Data under study –
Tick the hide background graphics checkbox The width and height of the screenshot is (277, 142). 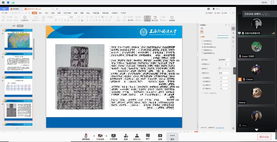(203, 53)
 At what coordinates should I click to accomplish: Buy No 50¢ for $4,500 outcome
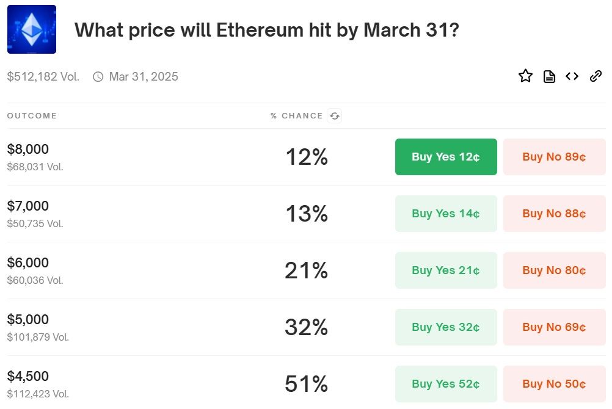click(x=554, y=384)
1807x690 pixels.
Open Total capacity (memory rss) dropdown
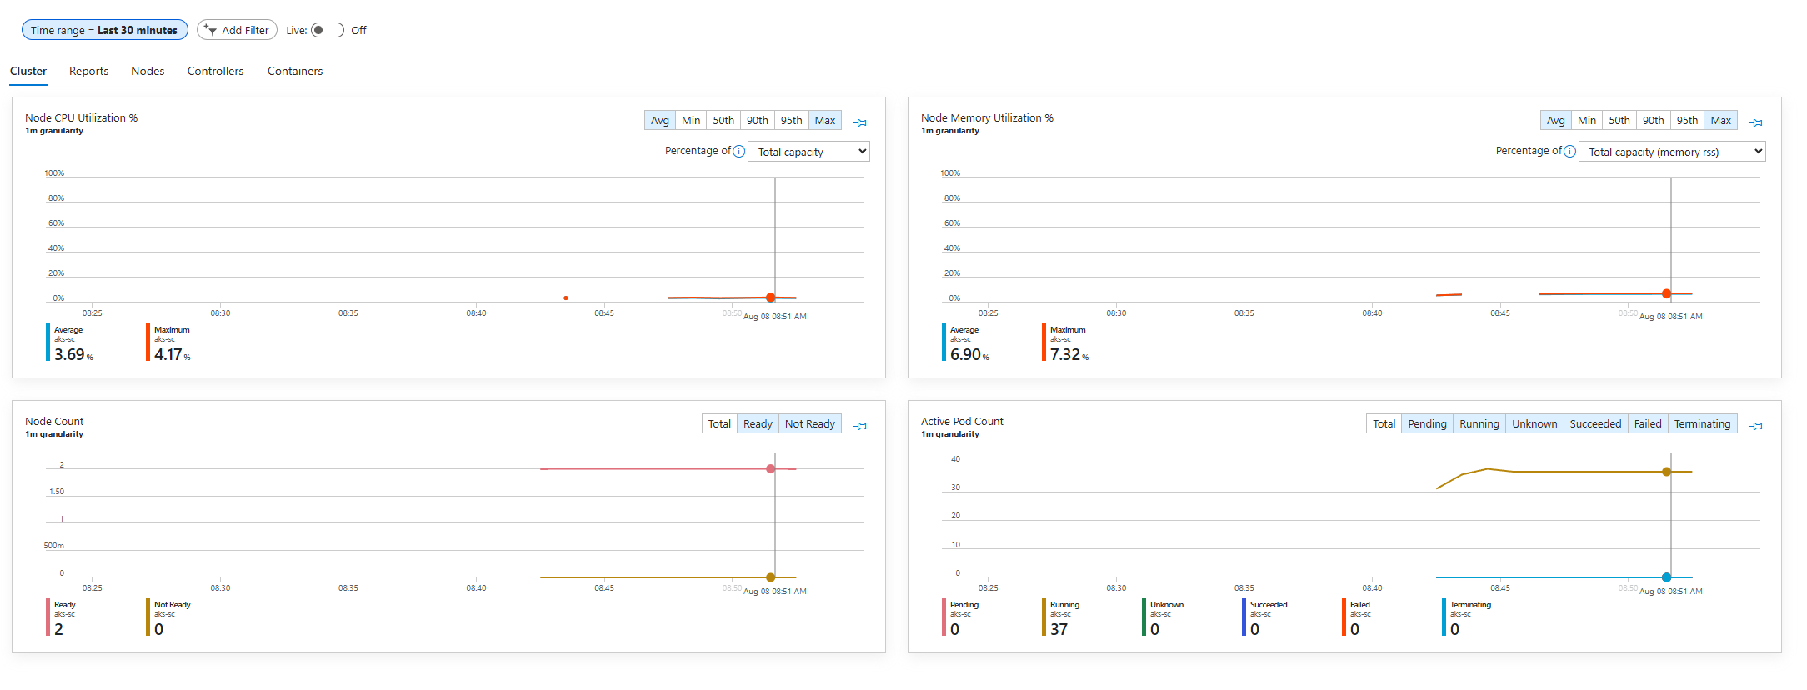(x=1671, y=152)
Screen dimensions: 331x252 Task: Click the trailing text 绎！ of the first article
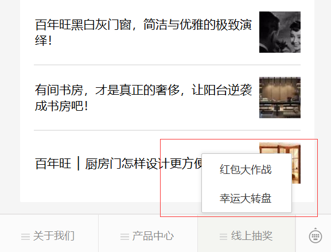[44, 41]
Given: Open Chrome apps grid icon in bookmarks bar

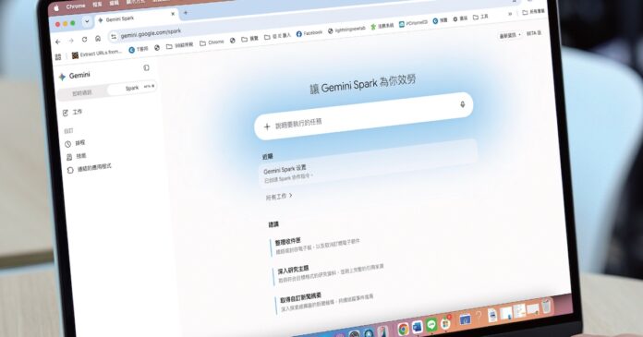Looking at the screenshot, I should (58, 56).
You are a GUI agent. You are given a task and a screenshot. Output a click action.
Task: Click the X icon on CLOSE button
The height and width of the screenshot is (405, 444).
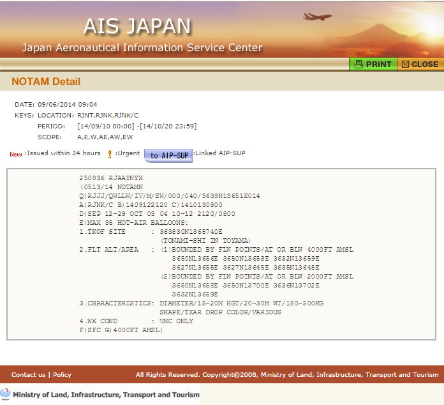point(405,64)
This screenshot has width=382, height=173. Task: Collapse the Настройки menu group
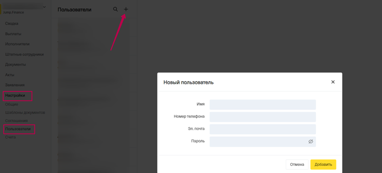(15, 95)
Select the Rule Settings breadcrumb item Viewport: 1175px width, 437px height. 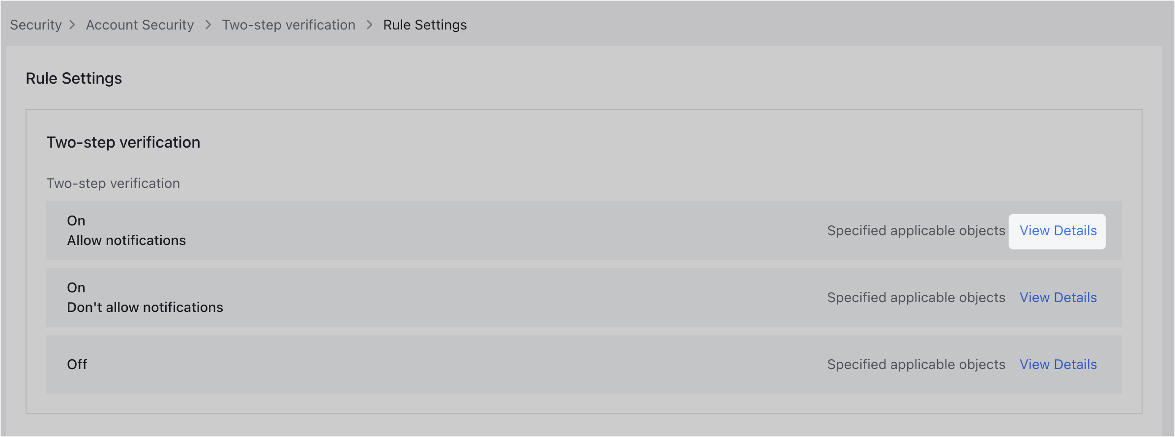pyautogui.click(x=425, y=25)
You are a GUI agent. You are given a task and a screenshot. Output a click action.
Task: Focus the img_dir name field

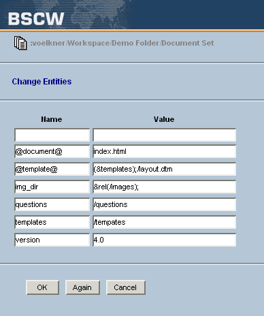(x=52, y=187)
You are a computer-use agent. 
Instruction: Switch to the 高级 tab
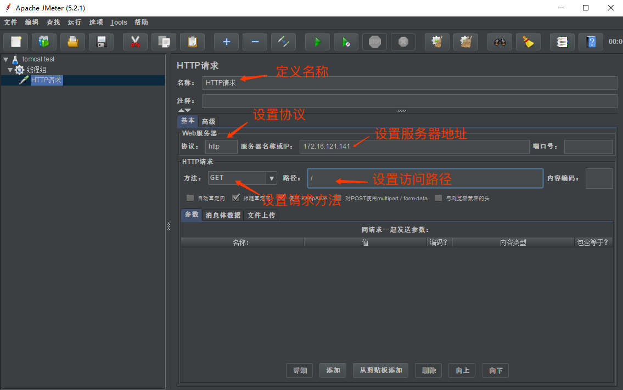tap(209, 122)
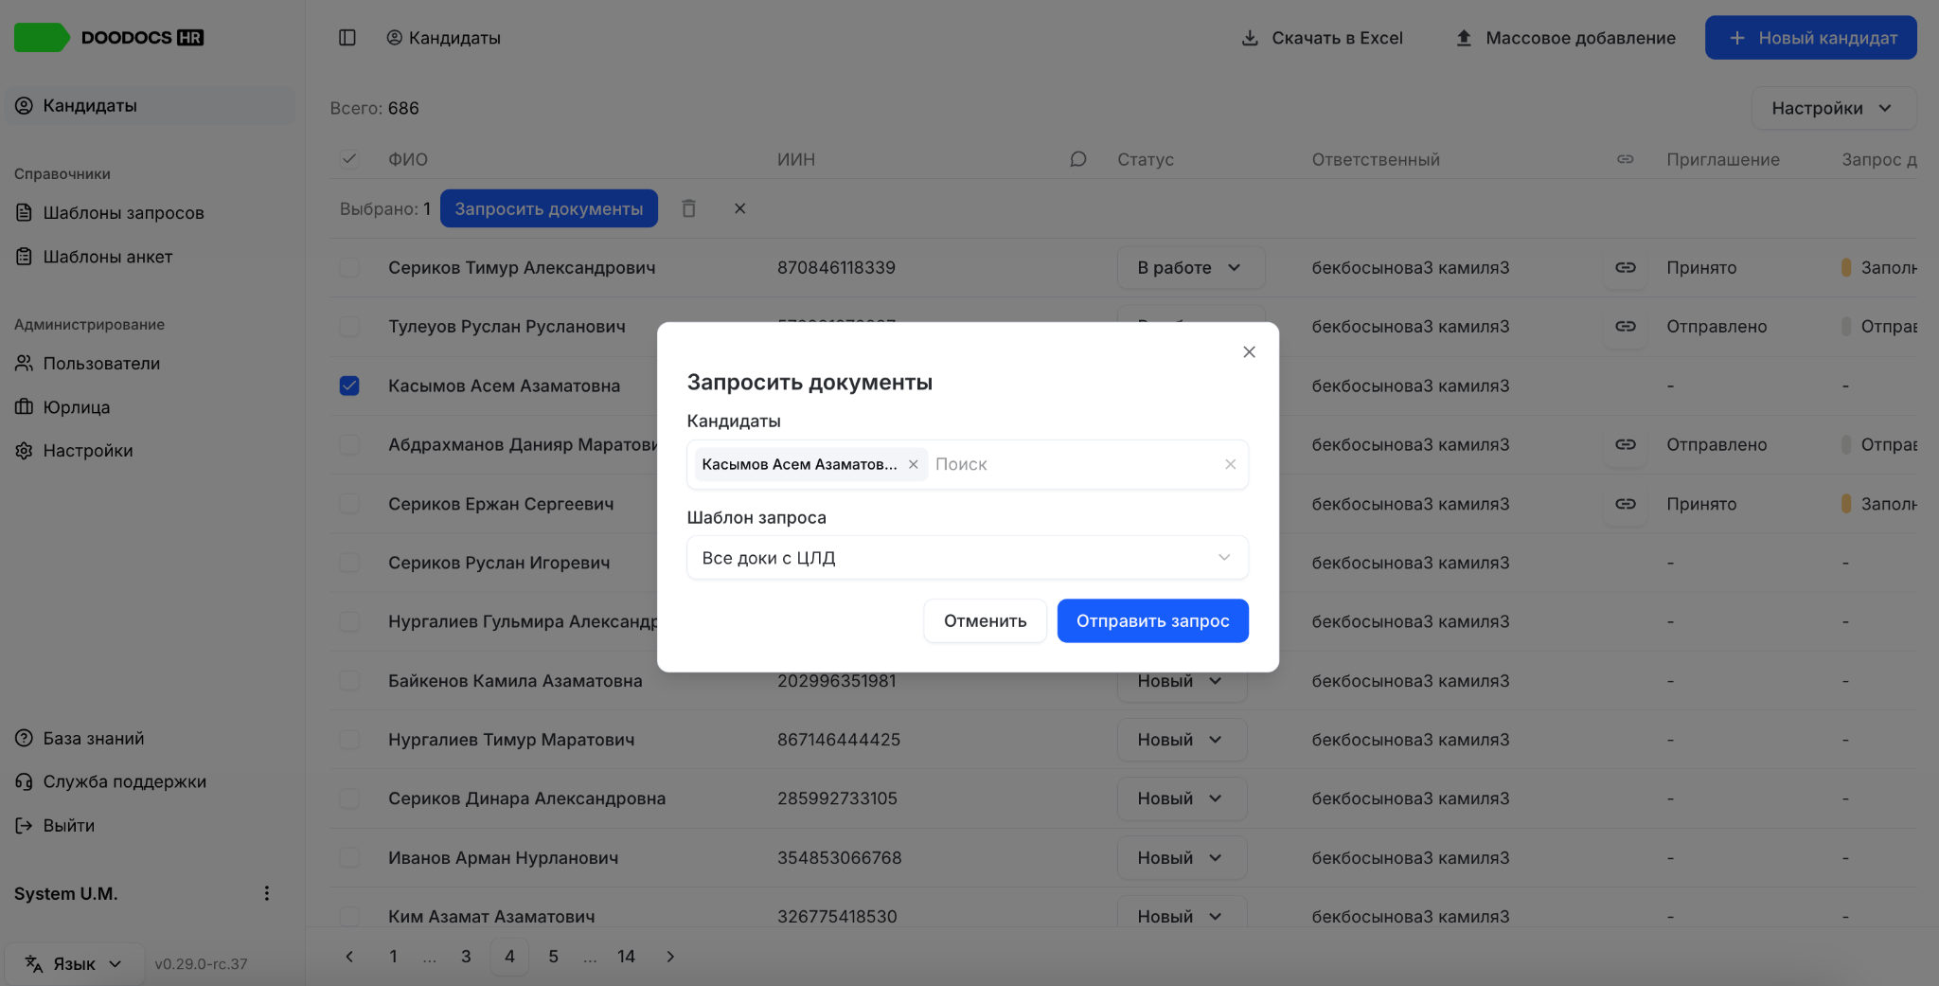Uncheck the Касымов Асем Азаматовна checkbox
Viewport: 1939px width, 986px height.
pyautogui.click(x=349, y=385)
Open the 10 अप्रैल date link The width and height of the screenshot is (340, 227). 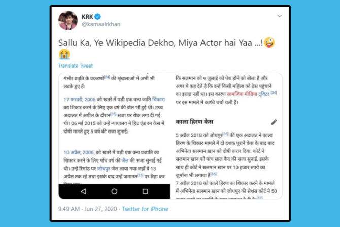point(72,152)
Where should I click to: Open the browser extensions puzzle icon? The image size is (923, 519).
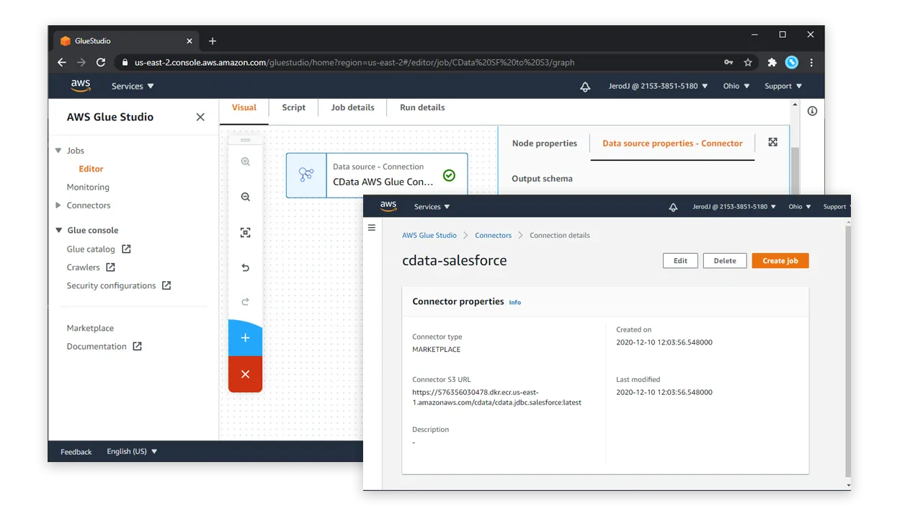pyautogui.click(x=772, y=63)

Directions for this task –
Exactly as written, reproduce the lines from the one containing "Where should I" through the last line of the entries above, and leave every picture out.

Problem solution –
Where should I click to: Open the browser extensions puzzle icon? The image size is (923, 519).
pyautogui.click(x=772, y=63)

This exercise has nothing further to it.